----- Supplied data

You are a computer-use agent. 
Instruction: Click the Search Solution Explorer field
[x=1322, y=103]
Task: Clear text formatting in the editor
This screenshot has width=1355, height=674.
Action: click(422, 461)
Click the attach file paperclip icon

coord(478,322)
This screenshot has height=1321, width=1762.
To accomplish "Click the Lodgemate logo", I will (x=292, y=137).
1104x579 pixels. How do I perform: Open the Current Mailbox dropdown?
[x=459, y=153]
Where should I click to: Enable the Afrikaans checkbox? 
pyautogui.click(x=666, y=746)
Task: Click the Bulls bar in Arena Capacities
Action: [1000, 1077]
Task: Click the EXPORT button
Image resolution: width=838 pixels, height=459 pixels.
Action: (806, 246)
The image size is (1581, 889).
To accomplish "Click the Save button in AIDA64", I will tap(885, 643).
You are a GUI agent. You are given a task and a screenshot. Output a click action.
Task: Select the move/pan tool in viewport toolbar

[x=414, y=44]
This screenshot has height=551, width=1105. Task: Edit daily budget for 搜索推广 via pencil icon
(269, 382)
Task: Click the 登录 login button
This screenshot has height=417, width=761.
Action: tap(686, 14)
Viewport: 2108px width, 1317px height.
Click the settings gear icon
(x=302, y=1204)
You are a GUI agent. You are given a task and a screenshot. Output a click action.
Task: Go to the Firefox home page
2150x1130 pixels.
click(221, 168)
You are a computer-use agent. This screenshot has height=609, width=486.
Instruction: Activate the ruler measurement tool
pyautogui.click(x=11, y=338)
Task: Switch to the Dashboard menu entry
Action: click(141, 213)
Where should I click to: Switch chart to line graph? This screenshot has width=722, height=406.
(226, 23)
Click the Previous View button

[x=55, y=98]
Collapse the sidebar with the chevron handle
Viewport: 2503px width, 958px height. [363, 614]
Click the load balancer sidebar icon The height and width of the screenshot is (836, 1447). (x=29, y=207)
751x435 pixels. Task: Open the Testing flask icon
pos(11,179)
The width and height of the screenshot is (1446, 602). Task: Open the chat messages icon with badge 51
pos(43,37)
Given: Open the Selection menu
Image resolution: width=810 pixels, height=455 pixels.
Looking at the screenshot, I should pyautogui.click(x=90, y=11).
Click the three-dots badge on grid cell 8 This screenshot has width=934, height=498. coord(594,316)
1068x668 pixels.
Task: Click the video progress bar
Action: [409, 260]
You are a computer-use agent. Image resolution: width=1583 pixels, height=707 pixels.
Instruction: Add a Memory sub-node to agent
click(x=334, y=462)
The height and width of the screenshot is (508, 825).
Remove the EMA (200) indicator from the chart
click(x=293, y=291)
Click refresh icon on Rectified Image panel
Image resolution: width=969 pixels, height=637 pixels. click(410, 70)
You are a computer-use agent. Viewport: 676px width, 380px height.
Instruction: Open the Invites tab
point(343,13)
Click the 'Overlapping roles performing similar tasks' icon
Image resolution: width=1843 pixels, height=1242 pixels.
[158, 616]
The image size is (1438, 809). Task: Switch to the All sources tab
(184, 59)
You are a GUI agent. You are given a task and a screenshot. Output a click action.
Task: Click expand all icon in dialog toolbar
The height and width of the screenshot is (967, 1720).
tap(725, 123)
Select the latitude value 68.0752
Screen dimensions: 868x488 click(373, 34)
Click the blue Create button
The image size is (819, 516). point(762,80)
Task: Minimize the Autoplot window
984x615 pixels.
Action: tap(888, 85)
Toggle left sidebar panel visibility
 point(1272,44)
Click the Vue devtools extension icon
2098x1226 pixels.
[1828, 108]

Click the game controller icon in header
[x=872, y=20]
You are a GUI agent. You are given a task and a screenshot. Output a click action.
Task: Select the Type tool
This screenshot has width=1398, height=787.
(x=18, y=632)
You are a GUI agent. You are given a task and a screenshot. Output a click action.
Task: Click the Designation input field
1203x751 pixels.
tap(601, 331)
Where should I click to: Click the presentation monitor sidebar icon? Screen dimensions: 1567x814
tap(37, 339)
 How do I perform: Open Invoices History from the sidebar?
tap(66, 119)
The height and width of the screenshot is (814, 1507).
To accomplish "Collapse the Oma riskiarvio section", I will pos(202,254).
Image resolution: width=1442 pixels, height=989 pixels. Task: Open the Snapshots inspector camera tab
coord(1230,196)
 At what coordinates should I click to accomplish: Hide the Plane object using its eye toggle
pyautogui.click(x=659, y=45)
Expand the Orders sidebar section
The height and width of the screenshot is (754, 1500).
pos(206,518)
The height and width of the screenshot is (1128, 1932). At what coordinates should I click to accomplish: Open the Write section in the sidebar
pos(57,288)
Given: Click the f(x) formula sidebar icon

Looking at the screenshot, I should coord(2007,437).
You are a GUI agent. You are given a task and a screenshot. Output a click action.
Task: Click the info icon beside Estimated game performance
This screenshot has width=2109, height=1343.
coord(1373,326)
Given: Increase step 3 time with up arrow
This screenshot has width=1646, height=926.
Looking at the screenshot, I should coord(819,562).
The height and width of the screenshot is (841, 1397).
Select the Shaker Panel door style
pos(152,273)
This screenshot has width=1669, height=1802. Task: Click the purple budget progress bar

----------

__Directions__
Give back the whole listing above, identical in every line.

__Result of this exercise__
You are a computer-use agent. 
Instruction: Click the Search Solution Explorer field
[x=1322, y=103]
Task: Clear text formatting in the editor
This screenshot has width=1355, height=674.
Action: click(422, 461)
Click the attach file paperclip icon

coord(478,322)
This screenshot has height=1321, width=1762.
To accomplish "Click the Lodgemate logo", I will (x=292, y=137).
1104x579 pixels. How do I perform: Open the Current Mailbox dropdown?
[x=459, y=153]
Where should I click to: Enable the Afrikaans checkbox? 
pyautogui.click(x=666, y=746)
Task: Click the Bulls bar in Arena Capacities
Action: [1000, 1077]
Task: Click the EXPORT button
Image resolution: width=838 pixels, height=459 pixels.
Action: (806, 246)
The image size is (1581, 889).
To accomplish "Click the Save button in AIDA64", I will tap(885, 643).
You are a GUI agent. You are given a task and a screenshot. Output a click action.
Task: Select the move/pan tool in viewport toolbar

[x=414, y=44]
This screenshot has height=551, width=1105. Task: Edit daily budget for 搜索推广 via pencil icon
(269, 382)
Task: Click the 登录 login button
This screenshot has height=417, width=761.
Action: tap(686, 14)
Viewport: 2108px width, 1317px height.
Click the settings gear icon
(x=302, y=1204)
You are a GUI agent. You are given a task and a screenshot. Output a click action.
Task: Go to the Firefox home page
2150x1130 pixels.
click(221, 168)
You are a computer-use agent. This screenshot has height=609, width=486.
Instruction: Activate the ruler measurement tool
pyautogui.click(x=11, y=338)
Task: Switch to the Dashboard menu entry
Action: click(141, 213)
Where should I click to: Switch chart to line graph? This screenshot has width=722, height=406.
(226, 23)
Click the Previous View button

[x=55, y=98]
Collapse the sidebar with the chevron handle
Viewport: 2503px width, 958px height. [363, 614]
Click the load balancer sidebar icon The height and width of the screenshot is (836, 1447). (x=29, y=207)
751x435 pixels. Task: Open the Testing flask icon
pos(11,179)
The width and height of the screenshot is (1446, 602). Task: Open the chat messages icon with badge 51
pos(43,37)
Given: Open the Selection menu
Image resolution: width=810 pixels, height=455 pixels.
Looking at the screenshot, I should pyautogui.click(x=90, y=11).
Click the three-dots badge on grid cell 8 This screenshot has width=934, height=498. coord(594,316)
1068x668 pixels.
Task: Click the video progress bar
Action: [409, 260]
You are a computer-use agent. Image resolution: width=1583 pixels, height=707 pixels.
Instruction: Add a Memory sub-node to agent
click(x=334, y=462)
The height and width of the screenshot is (508, 825).
Remove the EMA (200) indicator from the chart
click(x=293, y=291)
Click refresh icon on Rectified Image panel
Image resolution: width=969 pixels, height=637 pixels. click(410, 70)
You are a computer-use agent. Viewport: 676px width, 380px height.
Instruction: Open the Invites tab
point(343,13)
Click the 'Overlapping roles performing similar tasks' icon
Image resolution: width=1843 pixels, height=1242 pixels.
[158, 616]
The image size is (1438, 809). Task: Switch to the All sources tab
(184, 59)
You are a GUI agent. You are given a task and a screenshot. Output a click action.
Task: Click expand all icon in dialog toolbar
The height and width of the screenshot is (967, 1720).
tap(725, 123)
Select the latitude value 68.0752
Screen dimensions: 868x488 click(373, 34)
Click the blue Create button
The image size is (819, 516). point(762,80)
Task: Minimize the Autoplot window
984x615 pixels.
Action: tap(888, 85)
Toggle left sidebar panel visibility
 point(1272,44)
Click the Vue devtools extension icon
2098x1226 pixels.
[1828, 108]

Click the game controller icon in header
[x=872, y=20]
You are a GUI agent. You are given a task and a screenshot. Output a click action.
Task: Select the Type tool
This screenshot has width=1398, height=787.
(x=18, y=632)
You are a GUI agent. You are given a task and a screenshot. Output a click action.
Task: Click the Designation input field
1203x751 pixels.
tap(601, 331)
Where should I click to: Click the presentation monitor sidebar icon? Screen dimensions: 1567x814
tap(37, 339)
 How do I perform: Open Invoices History from the sidebar?
tap(66, 119)
The height and width of the screenshot is (814, 1507).
To accomplish "Collapse the Oma riskiarvio section", I will pos(202,254).
Image resolution: width=1442 pixels, height=989 pixels. Task: Open the Snapshots inspector camera tab
coord(1230,196)
 At what coordinates should I click to accomplish: Hide the Plane object using its eye toggle
pyautogui.click(x=659, y=45)
Expand the Orders sidebar section
The height and width of the screenshot is (754, 1500).
pos(206,518)
The height and width of the screenshot is (1128, 1932). At what coordinates should I click to accomplish: Open the Write section in the sidebar
pos(57,288)
Given: Click the f(x) formula sidebar icon

Looking at the screenshot, I should coord(2007,437).
You are a GUI agent. You are given a task and a screenshot. Output a click action.
Task: Click the info icon beside Estimated game performance
This screenshot has width=2109, height=1343.
coord(1373,326)
Given: Increase step 3 time with up arrow
This screenshot has width=1646, height=926.
Looking at the screenshot, I should coord(819,562).
The height and width of the screenshot is (841, 1397).
Select the Shaker Panel door style
pos(152,273)
This screenshot has width=1669, height=1802. Task: Click the purple budget progress bar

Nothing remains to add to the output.